Case No. 20-cv-02395 (CRC)
U.S. DEPARTMENT OF HOMELAND
SECURITY, et al.,
Defendants.
MEMORANDUM OPINION
Plaintiff Nolberto Barrera entered the United States without inspection in 1995, was
issued a final order of removal in 1997, and was granted Temporary Protected Status (“TPS”) in
2002. Sixteen years later, in 2018, he traveled abroad under a grant of “advance parole”—prior
authorization to travel abroad and return to the country—and reentered the U.S. in October 2018.
Thinking that his travels executed the 1997 removal order, Mr. Barrera applied for adjustment of
status with the U.S. Citizenship and Immigration Services (“USCIS”) in December 2018.

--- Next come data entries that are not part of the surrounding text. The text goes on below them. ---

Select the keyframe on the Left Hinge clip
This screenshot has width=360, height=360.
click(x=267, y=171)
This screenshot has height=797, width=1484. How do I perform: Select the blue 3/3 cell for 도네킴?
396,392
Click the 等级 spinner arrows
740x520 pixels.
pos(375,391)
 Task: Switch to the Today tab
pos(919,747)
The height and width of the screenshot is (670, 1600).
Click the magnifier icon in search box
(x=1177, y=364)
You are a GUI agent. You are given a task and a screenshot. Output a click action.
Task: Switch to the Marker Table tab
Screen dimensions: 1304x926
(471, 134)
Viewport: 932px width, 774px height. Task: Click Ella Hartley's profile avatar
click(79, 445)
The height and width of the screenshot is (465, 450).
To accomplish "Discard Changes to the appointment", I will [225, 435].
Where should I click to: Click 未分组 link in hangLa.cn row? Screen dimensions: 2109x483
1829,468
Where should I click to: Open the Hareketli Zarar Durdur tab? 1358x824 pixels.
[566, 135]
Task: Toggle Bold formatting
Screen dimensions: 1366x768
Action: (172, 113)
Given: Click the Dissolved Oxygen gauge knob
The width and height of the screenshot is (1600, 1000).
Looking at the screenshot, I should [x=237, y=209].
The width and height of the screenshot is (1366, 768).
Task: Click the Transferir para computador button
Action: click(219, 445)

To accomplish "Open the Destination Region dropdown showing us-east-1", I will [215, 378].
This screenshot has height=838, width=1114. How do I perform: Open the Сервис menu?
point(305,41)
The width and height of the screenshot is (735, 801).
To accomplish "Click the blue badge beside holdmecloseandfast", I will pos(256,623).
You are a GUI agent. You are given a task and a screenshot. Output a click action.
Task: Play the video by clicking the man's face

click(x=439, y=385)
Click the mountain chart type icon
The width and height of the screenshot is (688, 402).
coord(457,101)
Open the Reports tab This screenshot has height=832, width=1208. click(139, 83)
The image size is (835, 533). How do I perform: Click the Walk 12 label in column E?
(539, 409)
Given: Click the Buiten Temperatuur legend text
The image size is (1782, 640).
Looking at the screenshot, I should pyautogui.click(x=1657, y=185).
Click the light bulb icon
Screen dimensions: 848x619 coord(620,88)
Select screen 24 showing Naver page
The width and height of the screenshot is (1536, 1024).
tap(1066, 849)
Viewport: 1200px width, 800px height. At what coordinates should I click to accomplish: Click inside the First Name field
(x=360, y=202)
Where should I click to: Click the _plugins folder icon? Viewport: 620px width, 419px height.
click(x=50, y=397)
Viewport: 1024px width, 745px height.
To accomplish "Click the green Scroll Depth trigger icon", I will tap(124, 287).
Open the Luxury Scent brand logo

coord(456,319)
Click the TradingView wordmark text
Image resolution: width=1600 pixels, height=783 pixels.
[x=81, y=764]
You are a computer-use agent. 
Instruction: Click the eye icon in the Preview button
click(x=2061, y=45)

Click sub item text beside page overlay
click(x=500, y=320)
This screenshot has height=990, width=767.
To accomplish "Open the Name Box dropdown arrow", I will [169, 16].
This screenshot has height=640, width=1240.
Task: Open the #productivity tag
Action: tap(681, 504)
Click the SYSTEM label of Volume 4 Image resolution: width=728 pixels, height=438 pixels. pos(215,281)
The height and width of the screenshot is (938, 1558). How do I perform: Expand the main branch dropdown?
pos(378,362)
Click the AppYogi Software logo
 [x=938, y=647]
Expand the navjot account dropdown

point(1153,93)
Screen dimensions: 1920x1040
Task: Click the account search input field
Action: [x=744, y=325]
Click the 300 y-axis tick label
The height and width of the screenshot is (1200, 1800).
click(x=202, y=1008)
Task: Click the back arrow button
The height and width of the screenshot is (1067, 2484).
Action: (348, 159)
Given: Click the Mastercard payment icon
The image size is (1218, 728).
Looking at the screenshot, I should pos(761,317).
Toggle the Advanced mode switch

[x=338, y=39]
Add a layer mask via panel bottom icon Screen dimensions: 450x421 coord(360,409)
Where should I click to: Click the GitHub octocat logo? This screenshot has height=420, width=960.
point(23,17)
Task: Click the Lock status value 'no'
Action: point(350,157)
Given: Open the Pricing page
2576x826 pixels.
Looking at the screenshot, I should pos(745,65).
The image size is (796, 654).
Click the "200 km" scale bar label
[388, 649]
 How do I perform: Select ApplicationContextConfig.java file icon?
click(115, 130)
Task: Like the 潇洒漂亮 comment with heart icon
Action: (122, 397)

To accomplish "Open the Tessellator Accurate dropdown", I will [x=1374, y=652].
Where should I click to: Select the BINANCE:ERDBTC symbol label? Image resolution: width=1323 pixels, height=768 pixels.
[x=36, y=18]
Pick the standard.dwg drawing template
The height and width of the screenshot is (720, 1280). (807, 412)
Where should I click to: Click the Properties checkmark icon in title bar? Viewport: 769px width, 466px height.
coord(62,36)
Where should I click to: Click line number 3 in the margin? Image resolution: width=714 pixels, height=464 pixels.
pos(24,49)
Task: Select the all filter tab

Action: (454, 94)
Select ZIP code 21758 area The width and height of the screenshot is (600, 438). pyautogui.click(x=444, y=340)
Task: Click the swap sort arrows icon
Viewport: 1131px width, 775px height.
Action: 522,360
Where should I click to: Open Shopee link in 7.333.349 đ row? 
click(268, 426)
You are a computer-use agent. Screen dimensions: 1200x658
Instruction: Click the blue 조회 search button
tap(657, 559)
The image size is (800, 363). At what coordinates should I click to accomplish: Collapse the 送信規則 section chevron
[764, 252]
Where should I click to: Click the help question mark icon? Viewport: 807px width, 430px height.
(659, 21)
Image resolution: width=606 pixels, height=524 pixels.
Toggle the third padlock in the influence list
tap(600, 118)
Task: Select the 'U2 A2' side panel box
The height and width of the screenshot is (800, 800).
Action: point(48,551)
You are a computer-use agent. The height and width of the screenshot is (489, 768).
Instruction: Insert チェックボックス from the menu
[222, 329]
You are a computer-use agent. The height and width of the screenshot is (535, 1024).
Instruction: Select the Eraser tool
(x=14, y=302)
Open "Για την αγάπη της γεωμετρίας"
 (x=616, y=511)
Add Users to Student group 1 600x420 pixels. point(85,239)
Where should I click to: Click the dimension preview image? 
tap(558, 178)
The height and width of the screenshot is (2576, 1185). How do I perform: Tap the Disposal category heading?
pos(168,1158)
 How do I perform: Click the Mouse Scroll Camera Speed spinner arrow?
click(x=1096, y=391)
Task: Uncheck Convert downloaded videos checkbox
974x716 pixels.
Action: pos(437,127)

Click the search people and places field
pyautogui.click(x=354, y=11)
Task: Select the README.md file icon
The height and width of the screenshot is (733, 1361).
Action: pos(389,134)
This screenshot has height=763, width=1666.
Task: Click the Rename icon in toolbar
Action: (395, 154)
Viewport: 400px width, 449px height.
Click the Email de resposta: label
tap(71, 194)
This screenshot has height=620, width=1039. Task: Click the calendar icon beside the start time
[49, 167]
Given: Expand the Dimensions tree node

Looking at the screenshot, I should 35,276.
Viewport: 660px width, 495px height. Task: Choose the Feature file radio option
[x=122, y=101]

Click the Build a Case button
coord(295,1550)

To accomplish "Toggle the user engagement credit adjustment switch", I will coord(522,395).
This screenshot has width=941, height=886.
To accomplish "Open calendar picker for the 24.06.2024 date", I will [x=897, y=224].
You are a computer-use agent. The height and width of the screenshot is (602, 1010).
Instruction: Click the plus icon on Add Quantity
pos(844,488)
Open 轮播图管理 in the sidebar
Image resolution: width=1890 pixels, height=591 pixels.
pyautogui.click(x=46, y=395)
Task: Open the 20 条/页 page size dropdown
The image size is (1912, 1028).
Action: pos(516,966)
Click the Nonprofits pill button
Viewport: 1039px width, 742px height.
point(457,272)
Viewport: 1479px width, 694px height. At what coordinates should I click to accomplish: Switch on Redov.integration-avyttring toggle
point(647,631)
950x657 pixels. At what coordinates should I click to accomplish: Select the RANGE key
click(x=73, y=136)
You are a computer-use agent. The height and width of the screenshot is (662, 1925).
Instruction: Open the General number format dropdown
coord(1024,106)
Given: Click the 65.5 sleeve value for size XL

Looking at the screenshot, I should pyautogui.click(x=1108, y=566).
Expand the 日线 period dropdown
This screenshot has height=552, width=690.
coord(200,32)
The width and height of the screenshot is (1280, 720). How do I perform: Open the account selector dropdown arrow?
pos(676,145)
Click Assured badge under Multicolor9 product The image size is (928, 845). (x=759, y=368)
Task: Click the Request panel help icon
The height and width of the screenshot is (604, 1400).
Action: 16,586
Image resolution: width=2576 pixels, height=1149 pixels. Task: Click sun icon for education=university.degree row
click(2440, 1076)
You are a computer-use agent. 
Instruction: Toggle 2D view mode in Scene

USCIS denied his application, and this suit followed.
This case is materially identical to Galindo Gomez v. U.S. Citizenship & Immigration
Services, No. 19-3456 (ABJ), 2020 WL 7419674 (D.D.C. Nov. 13, 2020), appeal docketed, No.
21-5171 (D.C. Cir. Aug. 4, 2021), in which Judge Amy Berman Jackson dismissed for lack of
jurisdiction a case involving a similar adjustment-of-status denial. Finding its analysis
persuasive here, the Court will grant the government’s motion to dismiss and deny Barrera’s
motion for summary judgment.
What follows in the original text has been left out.